● Task prompt
The answer should be one number, the count of lines in the data with "center".

● Information supplied
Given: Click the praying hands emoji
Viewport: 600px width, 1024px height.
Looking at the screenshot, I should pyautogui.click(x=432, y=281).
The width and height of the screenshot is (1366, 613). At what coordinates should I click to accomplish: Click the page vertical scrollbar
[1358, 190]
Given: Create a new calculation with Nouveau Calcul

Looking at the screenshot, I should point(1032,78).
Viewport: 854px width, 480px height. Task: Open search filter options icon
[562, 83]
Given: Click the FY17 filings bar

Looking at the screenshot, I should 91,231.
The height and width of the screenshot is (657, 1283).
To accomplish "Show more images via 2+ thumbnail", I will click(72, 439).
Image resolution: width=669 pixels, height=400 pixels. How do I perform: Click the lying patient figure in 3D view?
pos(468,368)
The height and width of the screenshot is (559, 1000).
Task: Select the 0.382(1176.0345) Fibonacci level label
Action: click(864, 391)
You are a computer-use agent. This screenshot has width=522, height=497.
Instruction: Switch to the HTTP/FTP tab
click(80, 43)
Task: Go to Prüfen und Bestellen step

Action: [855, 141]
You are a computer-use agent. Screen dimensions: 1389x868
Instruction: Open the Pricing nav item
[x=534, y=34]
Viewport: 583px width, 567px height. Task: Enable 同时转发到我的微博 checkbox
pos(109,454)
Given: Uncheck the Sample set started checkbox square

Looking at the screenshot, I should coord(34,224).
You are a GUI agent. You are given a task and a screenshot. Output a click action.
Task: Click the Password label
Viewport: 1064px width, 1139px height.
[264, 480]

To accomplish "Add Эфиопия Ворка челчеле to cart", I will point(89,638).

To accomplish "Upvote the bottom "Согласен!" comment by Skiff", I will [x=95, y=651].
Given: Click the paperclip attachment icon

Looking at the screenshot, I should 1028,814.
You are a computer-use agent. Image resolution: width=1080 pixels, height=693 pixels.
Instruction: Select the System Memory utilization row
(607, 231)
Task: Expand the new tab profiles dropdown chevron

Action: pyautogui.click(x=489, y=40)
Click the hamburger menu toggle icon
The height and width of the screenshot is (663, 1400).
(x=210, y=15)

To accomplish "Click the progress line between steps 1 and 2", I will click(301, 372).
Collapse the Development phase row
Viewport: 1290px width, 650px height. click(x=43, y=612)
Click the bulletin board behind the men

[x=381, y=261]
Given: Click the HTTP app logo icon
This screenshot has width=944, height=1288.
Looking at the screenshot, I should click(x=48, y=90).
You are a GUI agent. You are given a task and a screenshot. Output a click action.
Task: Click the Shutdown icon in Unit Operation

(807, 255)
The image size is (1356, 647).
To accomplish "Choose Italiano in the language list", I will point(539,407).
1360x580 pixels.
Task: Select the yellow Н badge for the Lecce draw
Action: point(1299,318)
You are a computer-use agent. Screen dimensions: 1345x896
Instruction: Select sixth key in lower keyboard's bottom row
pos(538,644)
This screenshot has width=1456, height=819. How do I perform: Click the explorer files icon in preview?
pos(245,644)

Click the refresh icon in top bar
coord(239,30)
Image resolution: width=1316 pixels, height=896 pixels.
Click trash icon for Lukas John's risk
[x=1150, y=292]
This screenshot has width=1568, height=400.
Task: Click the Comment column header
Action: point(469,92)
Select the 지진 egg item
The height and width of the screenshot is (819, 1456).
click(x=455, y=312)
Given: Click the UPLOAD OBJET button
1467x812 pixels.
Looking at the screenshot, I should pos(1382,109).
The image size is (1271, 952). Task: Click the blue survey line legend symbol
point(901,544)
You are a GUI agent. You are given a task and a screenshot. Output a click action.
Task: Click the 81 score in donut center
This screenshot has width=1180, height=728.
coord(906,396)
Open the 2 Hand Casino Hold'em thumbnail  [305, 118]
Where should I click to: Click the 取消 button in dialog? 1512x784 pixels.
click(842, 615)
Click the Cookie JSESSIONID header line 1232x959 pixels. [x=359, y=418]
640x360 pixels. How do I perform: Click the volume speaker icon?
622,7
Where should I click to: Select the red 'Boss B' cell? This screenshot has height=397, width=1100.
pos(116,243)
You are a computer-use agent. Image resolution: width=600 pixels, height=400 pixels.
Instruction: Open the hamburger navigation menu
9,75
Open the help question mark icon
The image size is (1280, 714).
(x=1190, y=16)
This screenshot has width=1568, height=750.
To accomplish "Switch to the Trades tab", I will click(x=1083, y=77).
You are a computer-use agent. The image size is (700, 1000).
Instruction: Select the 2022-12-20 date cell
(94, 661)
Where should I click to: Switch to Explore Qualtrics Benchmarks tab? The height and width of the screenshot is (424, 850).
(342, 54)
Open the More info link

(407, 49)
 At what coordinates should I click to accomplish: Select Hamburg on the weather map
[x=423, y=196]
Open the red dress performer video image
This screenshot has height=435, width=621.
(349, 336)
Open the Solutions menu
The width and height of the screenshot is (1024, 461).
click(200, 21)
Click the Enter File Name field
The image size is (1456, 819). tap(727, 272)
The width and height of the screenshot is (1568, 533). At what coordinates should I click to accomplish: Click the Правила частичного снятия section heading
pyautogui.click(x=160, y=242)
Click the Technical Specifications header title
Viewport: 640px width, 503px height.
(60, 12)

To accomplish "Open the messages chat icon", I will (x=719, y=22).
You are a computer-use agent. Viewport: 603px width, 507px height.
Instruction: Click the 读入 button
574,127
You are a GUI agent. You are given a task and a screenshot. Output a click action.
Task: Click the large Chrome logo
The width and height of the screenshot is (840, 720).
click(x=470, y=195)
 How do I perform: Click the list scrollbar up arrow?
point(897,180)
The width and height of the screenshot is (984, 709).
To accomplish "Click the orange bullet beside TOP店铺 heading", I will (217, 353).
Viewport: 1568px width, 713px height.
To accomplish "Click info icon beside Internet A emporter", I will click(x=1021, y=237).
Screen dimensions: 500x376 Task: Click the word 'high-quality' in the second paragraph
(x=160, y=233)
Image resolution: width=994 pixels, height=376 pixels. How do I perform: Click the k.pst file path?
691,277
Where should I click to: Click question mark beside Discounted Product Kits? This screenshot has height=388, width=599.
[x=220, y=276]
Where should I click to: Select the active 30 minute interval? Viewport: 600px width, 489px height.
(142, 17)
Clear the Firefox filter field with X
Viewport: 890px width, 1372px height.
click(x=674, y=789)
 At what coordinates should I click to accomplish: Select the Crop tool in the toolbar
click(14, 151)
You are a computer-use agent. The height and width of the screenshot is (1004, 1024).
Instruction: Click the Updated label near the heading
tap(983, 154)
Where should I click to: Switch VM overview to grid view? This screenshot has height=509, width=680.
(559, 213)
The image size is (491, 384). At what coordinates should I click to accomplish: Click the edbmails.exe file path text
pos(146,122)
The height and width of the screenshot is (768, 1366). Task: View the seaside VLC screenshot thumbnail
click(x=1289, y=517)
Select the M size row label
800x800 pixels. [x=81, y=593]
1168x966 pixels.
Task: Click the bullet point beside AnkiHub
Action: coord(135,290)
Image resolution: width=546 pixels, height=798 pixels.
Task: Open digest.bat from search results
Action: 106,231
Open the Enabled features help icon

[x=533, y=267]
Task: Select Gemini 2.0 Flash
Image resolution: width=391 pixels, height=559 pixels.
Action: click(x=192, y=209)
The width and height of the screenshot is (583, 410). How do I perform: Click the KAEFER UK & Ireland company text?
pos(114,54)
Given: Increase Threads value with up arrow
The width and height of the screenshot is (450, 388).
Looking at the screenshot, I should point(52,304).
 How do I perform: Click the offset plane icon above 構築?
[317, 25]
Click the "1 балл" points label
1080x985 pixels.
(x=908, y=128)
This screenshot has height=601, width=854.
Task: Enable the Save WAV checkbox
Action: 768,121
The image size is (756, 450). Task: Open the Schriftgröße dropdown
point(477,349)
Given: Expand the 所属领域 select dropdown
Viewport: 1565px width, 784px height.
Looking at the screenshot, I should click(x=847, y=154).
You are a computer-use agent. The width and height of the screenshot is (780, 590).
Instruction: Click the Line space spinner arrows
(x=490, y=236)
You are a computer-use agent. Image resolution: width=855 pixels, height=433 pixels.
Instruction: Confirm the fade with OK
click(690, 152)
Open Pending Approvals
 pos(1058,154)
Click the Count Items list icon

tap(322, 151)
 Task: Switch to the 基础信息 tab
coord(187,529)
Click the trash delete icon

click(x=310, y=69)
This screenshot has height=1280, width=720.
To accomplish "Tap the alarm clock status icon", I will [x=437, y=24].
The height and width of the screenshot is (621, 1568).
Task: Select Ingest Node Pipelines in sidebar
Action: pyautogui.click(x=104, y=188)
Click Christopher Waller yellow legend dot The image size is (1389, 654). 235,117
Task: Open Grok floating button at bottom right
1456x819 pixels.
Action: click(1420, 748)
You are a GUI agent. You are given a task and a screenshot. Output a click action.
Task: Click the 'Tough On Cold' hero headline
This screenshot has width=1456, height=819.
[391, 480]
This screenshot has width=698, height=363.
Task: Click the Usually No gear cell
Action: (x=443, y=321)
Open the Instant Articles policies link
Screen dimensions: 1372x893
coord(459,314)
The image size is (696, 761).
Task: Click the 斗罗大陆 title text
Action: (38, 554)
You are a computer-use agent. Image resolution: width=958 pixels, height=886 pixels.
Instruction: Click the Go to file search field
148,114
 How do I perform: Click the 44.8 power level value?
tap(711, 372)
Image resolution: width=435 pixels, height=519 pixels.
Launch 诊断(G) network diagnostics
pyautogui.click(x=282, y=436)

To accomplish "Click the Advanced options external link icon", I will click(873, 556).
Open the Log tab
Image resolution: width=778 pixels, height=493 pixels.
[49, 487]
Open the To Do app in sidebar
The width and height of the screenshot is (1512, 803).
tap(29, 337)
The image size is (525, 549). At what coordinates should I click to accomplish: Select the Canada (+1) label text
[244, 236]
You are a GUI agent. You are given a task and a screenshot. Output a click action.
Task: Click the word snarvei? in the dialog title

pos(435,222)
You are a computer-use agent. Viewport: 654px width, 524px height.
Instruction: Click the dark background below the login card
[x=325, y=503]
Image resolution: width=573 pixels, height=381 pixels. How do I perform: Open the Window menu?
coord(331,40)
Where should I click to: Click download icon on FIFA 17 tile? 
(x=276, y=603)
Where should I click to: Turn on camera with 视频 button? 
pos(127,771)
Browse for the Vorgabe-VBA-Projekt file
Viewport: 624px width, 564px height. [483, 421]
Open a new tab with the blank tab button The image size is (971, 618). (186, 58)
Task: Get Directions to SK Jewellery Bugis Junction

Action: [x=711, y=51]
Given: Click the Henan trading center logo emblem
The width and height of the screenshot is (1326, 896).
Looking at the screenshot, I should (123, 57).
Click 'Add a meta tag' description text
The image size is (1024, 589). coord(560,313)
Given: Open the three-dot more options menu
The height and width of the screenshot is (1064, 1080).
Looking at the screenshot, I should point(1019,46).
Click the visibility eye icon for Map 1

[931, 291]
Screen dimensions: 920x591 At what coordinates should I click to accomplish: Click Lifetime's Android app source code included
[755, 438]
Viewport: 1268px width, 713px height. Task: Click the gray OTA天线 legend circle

● Result of this task
2